Response: Expert-Led, AI-Accelerated positioning + Shadow Board protocol.
Response: Near-cost data rights agreements + Strategy-as-Code connectors.
Response: Full accountability structures + clawback compensation + Adversarial Review.
Cascade Coherence
- Validate the where-to-play with 3–5 pilot engagements in the mid-market technology segment. Choose clients that will push the model hard. The pilot's job is to stress-test the Shadow Board protocol and Risk/Confidence Score under real conditions.
- Define the MVP service lines — technology strategy and AI/ML roadmapping first. Depth in two service lines beats breadth across five.
- Establish the senior advisor model — identify and engage 2–3 senior advisors willing to work in the AI-native model with full accountability. Prioritise Principals from MBB over retired partners.
- Stand up the Professional Indemnity partnership — identify and negotiate with a Tier-1 insurer for Algorithmic Professional Indemnity coverage. Must be in place before the first transformational engagement.
- Set the baseline metrics — time-to-delivery, client outcome indicators, knowledge base growth rate, and Adversarial Review challenge rate. You cannot manage what you have not measured.
- Define what we will NOT do — create a written document, get leadership alignment, and commit to it. The first time a large government contract is declined, the commitment will be tested.
Failure Scenario
Date: 24 months post-launch. A mid-market SaaS company ($300M ARR) engaged us for a platform architecture decision. Our AI agents produced a recommendation to build — with a high Risk/Confidence Score. The Red Team Advisor reviewed and concurred. The client proceeded.

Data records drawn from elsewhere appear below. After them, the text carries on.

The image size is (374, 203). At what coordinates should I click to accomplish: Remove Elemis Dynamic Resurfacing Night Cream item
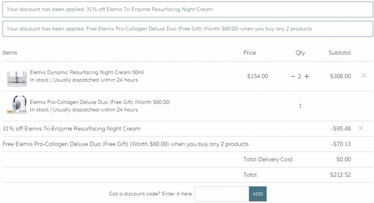point(364,75)
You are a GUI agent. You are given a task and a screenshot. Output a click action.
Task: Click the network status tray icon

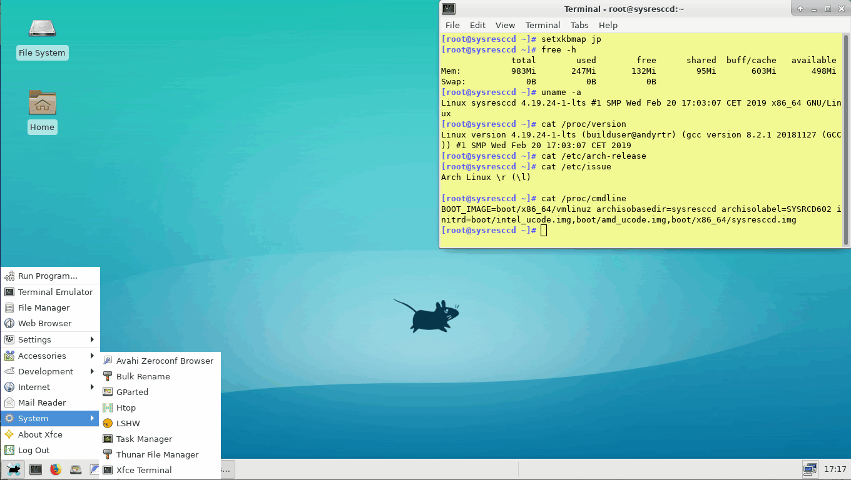[x=810, y=469]
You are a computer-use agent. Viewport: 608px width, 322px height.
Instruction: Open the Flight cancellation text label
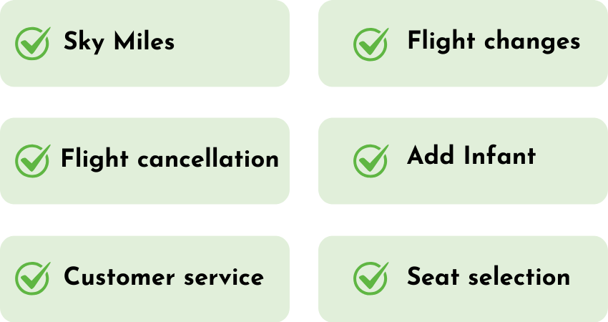click(x=170, y=158)
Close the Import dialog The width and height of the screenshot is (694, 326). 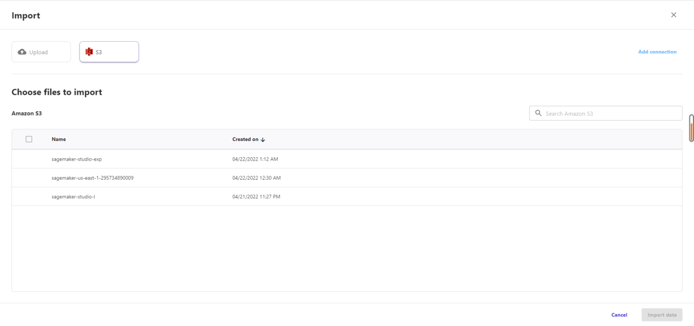[x=673, y=15]
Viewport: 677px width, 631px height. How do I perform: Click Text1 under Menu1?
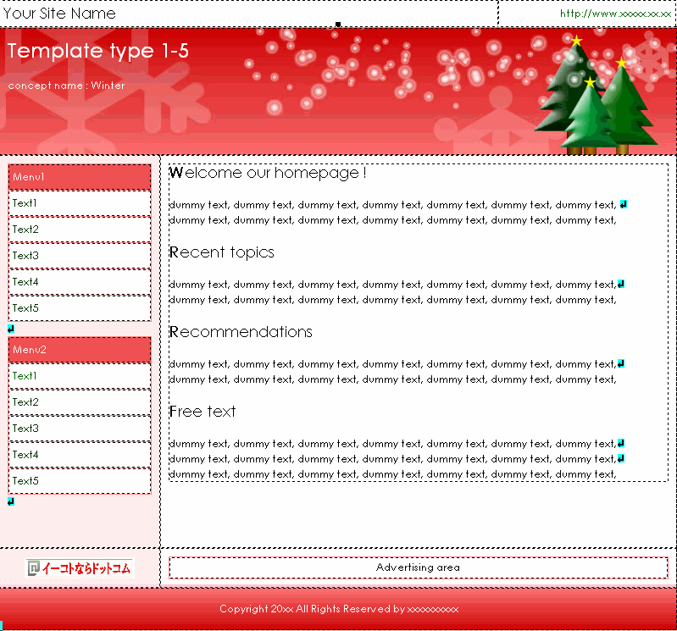(x=25, y=203)
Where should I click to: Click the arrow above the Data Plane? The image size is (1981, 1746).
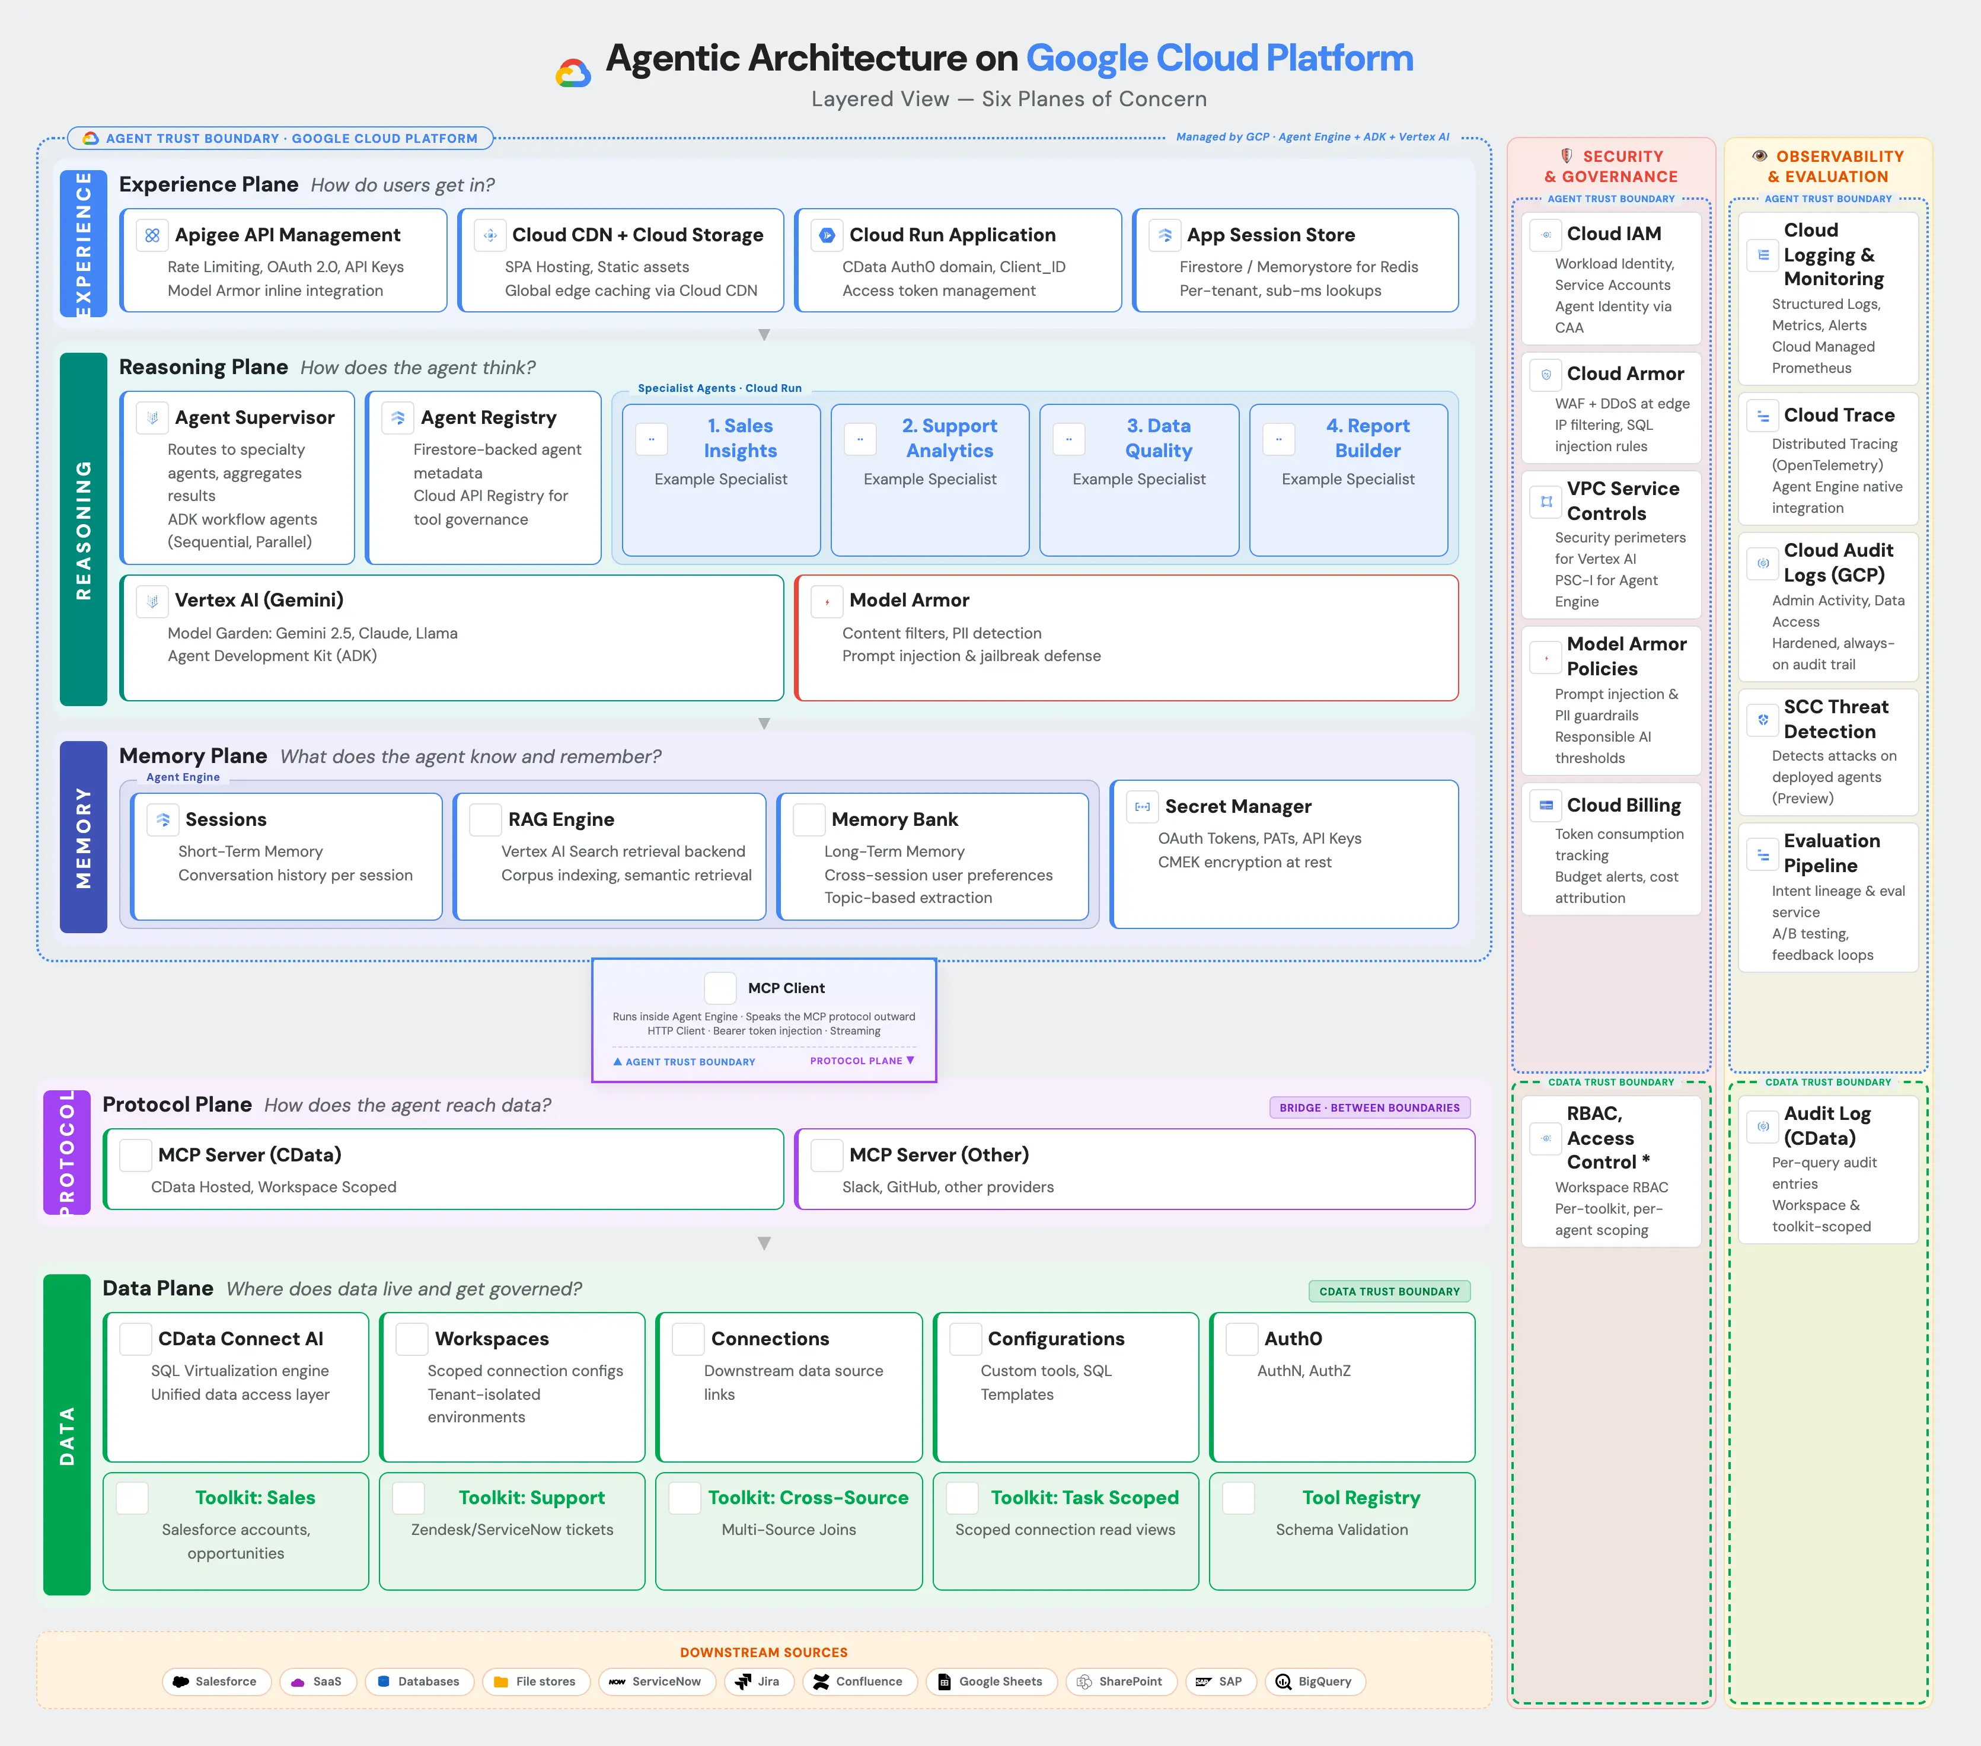click(765, 1243)
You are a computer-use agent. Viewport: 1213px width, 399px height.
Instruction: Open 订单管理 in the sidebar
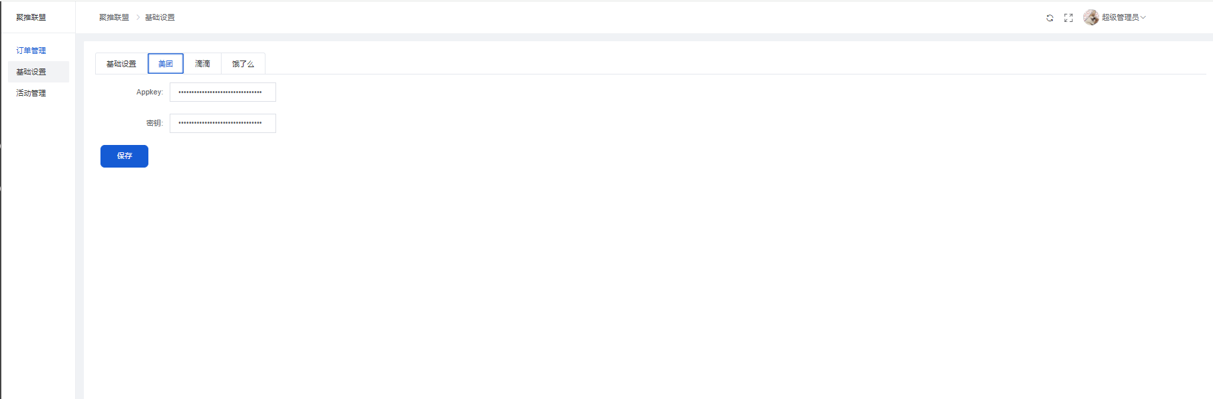point(31,51)
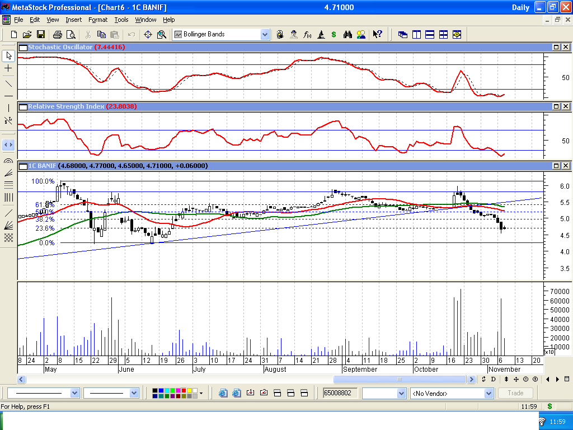Open the Tools menu
Image resolution: width=573 pixels, height=430 pixels.
point(121,20)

Eighteen months later: the build programme is 8 months behind schedule and $22M over budget. The CTO has resigned. The board is looking for accountability. Headline: 'AI Technology Strategy Firm Gave the Wrong Advice — Who Is Responsible?'
Does Our Architecture Survive This?
| Mechanism | How It Functions Under Scrutiny |
|---|---|
| Named accountability | Primary Advisor and Red Team Advisor are both named on the original document. There is a throat to choke — a human one. |
| Risk/Confidence Score record | If the recommendation carried explicit uncertainty the client accepted, that context is documented. If it carried high confidence on factors that later proved wrong — that's a calibration failure we own. |
| Professional Indemnity (if elected) | A claim process exists. The insurer's underwriting of our model is itself a third-party validation of our process quality. |
| Clawback review | If the Red Team approved without recording material challenge, the clawback clause is triggered — separating 'the model failed' from 'the advisor failed to challenge it.' |
| Strategy-as-Code audit trail | The Drift Alert system shows when and how execution deviated from strategic assumptions — and whether the client was notified in time. |
"This firm succeeds only if clients can answer: 'Why, despite the failure, would you hire them again?' The answer must be: 'Because their process was rigorous, their uncertainty was honest, their advisors were accountable, and they told us what was going wrong before we asked.' Not: 'Because it was cheaper.' Every management system, compensation structure, and delivery protocol in this document exists to make that answer possible."